### Your assignment
Scan the material below for "axis", then return each line that contains it.

### Source information
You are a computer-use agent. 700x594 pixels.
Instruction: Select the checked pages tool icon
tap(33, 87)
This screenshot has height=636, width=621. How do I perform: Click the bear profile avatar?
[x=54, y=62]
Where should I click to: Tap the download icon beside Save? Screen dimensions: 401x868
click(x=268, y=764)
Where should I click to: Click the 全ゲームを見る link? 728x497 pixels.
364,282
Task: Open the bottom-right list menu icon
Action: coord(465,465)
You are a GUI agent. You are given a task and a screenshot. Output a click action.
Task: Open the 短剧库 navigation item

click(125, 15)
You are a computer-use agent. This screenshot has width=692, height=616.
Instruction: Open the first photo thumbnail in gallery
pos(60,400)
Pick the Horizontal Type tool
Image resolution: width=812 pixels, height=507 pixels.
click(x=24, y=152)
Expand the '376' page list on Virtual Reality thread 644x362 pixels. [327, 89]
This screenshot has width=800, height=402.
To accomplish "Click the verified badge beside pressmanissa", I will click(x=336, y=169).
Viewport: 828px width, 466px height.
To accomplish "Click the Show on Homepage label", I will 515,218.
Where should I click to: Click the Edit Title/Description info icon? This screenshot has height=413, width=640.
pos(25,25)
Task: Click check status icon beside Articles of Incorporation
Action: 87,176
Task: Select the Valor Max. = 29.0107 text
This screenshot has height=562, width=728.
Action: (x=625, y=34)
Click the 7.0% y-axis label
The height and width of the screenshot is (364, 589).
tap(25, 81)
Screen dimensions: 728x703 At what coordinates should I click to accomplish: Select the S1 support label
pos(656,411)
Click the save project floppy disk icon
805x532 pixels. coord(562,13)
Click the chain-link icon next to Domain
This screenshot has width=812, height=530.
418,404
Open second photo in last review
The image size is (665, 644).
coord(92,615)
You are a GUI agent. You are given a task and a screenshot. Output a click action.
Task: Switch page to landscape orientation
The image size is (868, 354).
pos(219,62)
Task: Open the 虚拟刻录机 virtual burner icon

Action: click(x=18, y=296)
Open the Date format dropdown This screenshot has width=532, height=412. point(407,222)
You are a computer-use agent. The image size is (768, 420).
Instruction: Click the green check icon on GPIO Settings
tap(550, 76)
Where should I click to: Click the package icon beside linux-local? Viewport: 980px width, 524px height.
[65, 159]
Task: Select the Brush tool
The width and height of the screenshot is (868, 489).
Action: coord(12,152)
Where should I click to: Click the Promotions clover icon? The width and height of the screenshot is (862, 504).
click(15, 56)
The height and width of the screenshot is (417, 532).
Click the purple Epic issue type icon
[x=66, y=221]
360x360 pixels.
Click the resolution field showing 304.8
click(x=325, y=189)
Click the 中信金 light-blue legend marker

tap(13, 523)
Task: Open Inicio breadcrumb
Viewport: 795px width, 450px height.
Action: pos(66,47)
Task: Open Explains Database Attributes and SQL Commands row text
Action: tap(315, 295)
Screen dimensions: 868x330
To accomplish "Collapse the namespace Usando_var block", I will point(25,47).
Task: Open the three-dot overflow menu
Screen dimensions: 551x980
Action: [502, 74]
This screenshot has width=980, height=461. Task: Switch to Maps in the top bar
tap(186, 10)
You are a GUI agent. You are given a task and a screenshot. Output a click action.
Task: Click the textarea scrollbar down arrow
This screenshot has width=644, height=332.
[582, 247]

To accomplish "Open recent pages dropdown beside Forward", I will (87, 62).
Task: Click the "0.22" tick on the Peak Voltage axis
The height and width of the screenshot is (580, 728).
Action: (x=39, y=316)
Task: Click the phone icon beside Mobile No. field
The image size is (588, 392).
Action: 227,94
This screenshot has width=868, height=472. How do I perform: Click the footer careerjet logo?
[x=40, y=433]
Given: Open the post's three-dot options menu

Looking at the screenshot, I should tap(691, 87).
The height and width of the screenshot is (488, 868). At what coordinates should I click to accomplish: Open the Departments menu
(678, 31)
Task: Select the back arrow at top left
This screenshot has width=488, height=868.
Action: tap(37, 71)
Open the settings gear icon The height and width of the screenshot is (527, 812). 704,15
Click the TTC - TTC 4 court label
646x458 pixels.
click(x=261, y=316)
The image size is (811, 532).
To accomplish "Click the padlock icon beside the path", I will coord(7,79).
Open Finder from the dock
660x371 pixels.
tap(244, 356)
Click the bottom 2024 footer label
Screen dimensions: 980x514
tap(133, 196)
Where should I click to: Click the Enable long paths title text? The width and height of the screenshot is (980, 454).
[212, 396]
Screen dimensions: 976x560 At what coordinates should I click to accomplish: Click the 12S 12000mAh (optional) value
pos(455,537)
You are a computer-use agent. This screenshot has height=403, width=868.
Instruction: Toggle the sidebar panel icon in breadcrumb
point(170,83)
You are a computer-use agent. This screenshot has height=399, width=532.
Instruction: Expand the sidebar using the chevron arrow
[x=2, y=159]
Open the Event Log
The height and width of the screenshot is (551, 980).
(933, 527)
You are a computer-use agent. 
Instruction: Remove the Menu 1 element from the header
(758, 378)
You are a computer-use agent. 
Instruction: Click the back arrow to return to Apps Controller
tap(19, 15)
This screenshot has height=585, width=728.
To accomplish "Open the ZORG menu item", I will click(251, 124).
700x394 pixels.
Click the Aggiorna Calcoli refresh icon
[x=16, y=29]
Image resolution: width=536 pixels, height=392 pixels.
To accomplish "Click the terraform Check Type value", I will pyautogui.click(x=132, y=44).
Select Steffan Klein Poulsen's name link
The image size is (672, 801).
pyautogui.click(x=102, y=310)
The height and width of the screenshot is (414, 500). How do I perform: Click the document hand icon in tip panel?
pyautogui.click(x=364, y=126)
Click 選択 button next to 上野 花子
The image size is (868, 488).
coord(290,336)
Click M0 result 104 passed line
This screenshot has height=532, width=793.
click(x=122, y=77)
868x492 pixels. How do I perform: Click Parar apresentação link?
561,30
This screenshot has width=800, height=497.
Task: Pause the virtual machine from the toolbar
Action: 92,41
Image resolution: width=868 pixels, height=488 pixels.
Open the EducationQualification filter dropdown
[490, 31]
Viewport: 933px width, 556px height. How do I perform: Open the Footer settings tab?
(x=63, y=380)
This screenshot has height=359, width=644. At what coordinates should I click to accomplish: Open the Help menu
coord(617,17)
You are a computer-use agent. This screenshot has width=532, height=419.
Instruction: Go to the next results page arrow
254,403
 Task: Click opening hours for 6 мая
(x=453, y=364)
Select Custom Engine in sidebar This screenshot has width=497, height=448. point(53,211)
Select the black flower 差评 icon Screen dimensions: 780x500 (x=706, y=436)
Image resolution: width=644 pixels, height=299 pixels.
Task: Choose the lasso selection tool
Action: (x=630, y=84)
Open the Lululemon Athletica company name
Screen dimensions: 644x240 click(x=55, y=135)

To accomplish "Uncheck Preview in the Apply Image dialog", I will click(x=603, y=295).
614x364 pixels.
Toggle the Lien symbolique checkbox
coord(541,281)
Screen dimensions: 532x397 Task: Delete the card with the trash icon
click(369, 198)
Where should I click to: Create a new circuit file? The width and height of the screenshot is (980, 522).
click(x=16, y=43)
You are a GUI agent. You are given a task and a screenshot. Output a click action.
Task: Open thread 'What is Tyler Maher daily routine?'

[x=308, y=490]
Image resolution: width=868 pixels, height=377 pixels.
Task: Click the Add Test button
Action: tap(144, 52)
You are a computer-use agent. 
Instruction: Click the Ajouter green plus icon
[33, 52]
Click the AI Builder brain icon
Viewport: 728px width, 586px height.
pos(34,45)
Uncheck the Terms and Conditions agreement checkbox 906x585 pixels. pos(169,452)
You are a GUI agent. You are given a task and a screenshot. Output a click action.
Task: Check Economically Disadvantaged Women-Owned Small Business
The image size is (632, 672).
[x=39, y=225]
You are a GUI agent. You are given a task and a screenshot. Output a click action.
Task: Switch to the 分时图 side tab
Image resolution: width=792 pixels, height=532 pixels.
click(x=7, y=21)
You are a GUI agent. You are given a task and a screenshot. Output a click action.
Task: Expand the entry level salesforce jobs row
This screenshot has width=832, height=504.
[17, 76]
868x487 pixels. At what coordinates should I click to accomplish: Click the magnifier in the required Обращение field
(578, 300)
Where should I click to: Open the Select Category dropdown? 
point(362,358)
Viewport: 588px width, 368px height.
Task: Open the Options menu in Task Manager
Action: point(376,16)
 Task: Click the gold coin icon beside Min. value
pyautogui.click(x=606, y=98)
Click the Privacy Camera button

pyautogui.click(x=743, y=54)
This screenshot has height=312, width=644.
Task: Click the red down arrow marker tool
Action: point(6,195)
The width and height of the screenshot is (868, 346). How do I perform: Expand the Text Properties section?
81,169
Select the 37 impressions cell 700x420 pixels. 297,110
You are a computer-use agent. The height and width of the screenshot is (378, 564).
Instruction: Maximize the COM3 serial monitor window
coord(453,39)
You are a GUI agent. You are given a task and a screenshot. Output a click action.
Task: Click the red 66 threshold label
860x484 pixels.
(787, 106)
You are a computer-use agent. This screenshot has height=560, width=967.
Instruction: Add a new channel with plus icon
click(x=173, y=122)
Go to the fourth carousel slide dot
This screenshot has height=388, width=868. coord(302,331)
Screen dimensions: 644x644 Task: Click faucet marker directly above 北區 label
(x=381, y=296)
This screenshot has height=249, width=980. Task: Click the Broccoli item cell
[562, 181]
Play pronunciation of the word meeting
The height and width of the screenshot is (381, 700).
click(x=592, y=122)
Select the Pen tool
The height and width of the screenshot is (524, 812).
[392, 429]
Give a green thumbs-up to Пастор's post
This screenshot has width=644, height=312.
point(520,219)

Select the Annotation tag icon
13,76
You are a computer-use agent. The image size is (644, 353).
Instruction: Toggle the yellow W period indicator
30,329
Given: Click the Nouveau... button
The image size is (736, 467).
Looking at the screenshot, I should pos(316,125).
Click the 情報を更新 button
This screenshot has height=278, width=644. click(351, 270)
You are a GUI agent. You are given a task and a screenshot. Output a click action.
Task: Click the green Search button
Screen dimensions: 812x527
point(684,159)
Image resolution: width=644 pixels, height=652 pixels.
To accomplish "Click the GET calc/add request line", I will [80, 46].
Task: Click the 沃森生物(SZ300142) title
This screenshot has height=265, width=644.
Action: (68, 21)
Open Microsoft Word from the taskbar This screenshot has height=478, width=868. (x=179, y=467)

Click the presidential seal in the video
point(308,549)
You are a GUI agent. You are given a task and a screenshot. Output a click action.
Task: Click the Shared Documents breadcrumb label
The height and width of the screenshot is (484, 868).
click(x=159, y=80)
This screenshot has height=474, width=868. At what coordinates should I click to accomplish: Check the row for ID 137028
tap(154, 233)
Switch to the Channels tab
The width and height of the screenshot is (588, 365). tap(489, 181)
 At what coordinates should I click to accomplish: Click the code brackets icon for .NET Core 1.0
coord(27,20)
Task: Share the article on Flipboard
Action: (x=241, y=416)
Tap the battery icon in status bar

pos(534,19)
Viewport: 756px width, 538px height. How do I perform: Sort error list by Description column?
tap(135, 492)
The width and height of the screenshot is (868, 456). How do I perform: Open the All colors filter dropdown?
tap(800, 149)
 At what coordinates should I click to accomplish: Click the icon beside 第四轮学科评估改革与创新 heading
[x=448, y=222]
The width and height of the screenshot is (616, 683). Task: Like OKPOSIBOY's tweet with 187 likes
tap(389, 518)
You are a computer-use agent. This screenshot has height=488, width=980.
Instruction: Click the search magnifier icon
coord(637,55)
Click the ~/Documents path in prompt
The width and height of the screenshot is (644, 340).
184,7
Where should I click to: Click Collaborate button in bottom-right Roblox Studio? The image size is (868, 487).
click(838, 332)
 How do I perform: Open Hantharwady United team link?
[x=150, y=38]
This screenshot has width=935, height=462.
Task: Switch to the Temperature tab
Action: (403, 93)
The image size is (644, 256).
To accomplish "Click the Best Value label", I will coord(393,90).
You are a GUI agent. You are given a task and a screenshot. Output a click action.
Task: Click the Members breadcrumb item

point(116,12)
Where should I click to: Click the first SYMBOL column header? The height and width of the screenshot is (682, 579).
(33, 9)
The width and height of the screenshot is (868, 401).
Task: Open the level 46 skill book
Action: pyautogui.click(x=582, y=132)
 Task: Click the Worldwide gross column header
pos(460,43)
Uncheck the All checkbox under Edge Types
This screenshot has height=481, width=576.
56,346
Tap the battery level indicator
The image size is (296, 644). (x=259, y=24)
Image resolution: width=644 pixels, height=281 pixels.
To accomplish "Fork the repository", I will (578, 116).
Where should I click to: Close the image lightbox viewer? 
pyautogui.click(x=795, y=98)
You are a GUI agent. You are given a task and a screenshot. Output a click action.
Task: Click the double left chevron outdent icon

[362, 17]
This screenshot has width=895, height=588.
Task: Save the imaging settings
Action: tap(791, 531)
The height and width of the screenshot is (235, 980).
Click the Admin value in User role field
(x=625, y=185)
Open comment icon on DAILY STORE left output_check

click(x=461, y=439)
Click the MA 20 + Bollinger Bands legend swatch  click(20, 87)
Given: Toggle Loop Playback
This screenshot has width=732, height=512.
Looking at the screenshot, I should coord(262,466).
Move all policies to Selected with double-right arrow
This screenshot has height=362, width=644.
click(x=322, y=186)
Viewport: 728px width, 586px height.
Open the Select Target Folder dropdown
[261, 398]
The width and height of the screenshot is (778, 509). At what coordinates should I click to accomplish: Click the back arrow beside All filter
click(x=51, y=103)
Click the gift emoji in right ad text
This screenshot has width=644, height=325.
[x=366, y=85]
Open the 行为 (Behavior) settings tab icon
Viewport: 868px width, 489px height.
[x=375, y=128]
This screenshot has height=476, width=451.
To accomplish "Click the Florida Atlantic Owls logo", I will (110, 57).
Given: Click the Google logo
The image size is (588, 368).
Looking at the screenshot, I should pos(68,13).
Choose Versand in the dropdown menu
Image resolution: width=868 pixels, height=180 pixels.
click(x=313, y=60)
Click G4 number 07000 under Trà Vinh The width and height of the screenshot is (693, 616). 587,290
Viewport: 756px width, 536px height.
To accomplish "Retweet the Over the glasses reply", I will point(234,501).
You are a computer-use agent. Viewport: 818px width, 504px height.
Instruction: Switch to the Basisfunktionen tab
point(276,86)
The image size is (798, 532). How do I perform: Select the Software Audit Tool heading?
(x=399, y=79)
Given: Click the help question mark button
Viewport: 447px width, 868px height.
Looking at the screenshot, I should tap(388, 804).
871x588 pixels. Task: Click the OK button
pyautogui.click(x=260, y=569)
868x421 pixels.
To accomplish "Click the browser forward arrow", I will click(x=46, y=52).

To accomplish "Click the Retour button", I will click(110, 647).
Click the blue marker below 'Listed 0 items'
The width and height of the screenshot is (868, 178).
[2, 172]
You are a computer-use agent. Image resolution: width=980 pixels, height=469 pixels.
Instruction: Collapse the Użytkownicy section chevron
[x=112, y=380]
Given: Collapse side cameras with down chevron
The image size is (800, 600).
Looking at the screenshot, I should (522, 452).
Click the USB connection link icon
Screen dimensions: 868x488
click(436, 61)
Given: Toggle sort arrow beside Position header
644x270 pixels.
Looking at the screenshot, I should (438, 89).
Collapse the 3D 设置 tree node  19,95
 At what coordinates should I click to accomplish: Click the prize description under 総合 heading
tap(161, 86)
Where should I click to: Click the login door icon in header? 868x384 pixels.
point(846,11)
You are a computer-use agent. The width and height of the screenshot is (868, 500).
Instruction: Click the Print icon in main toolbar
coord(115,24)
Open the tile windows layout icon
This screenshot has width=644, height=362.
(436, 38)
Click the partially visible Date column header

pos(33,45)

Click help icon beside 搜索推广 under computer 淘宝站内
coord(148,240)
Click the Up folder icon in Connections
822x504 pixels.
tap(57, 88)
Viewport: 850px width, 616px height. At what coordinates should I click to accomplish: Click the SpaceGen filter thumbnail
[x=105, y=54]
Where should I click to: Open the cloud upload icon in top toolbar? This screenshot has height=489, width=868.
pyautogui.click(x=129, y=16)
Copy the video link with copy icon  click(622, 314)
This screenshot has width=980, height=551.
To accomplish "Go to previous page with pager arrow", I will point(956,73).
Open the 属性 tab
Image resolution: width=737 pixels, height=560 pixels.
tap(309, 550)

### Exercise response
Click the 7.0% y-axis label
Task: Click the "0.22" tick on the Peak Voltage axis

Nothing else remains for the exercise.